A recent lawsuit filed against the Hochul administration accuses the New York government of slashing access to specialty doctors and potentially life-saving medical treatment for 1.2 million government workers and retirees.
Filed in the Albany Supreme Court, the plaintiffs have accused Hochul officials of illegally ignoring state law when making changes to the Empire Health Plan, which serves state and local government employees.
The suit says Acting Commissioner Rebecca Corso and the state Department of Civil Service, who oversee the health insurance program, have dramatically slashed the reimbursement rates that “out of network” doctors can receive for providing services to plan members.
“Some of my members, their families and millions of Empire Plan enrollees may be prevented from seeing physicians that they have treated with for years,” said Bridge and Tunnel Officers’ Benevolent Association President Wayne Joseph in an affidavit filed in the case.
Joseph, one of the plaintiffs also charged that the allegedly illegal “unilateral action” and “life-changing event” was “never communicated” to the 1.2 million enrollees. The suit accuses Hochul officials of relying on a federal law, over state legislation, in order to set lower reimbursement rates for out-of-network doctors.

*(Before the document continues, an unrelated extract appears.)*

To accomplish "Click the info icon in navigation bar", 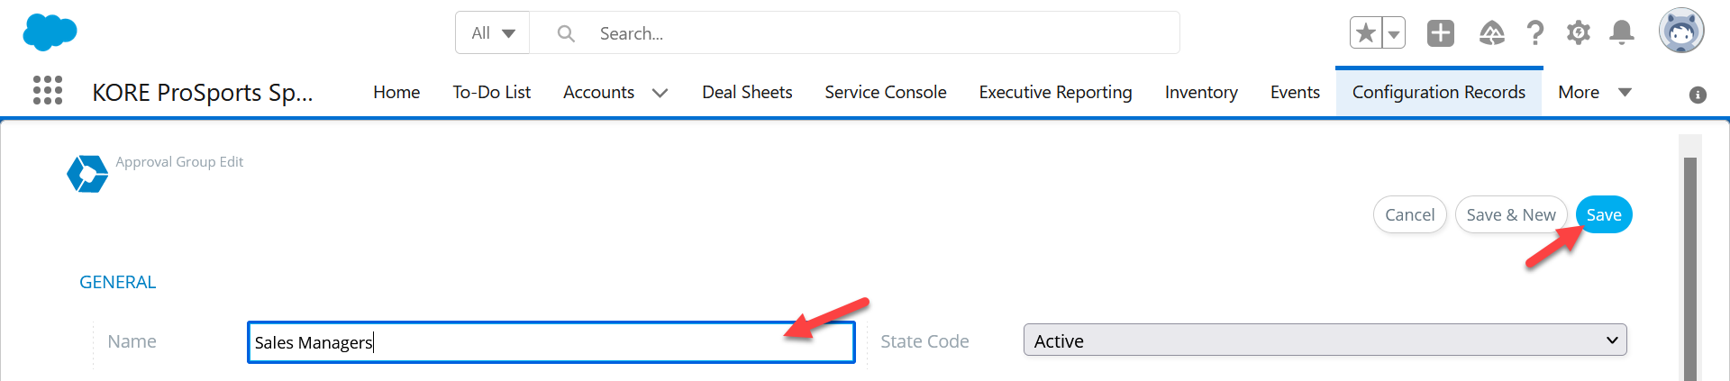I will pyautogui.click(x=1698, y=95).
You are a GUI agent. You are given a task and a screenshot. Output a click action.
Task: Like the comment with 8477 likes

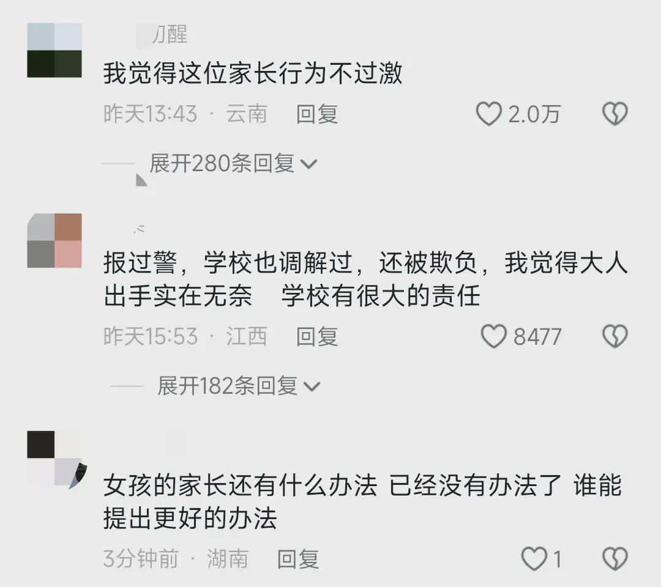494,336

“The Empire Plan unilaterally determined itself no longer subject to New York insurance law or Department of Financial Services’ regulation. Consequently, the Empire Plan considers itself no longer obligated to reimburse out-of-network physicians at the long-standing UCR [Usual, Customary and Reasonable] rates used in New York,” the suit said. “As a result, starting in 2022, Empire Plan unilaterally cut reimbursement to out-of-network physicians by more than 80%,” it states. The suit says doctors can no longer file a payment dispute complaint or an appeal with state regulators.
“If these actions do not immediately cease, thousands of high-quality, well-respected out-of-network physician practices that provide medically necessary surgical and specialty medical services to Plan enrollees will go out of business or drastically curtail their services,” the suit said.
The slash in payments will impact emergency care at hospitals and “will cause Plan enrollees, and patients in this state as a whole, to lose access to life-saving emergency treatment,” the suit alleges.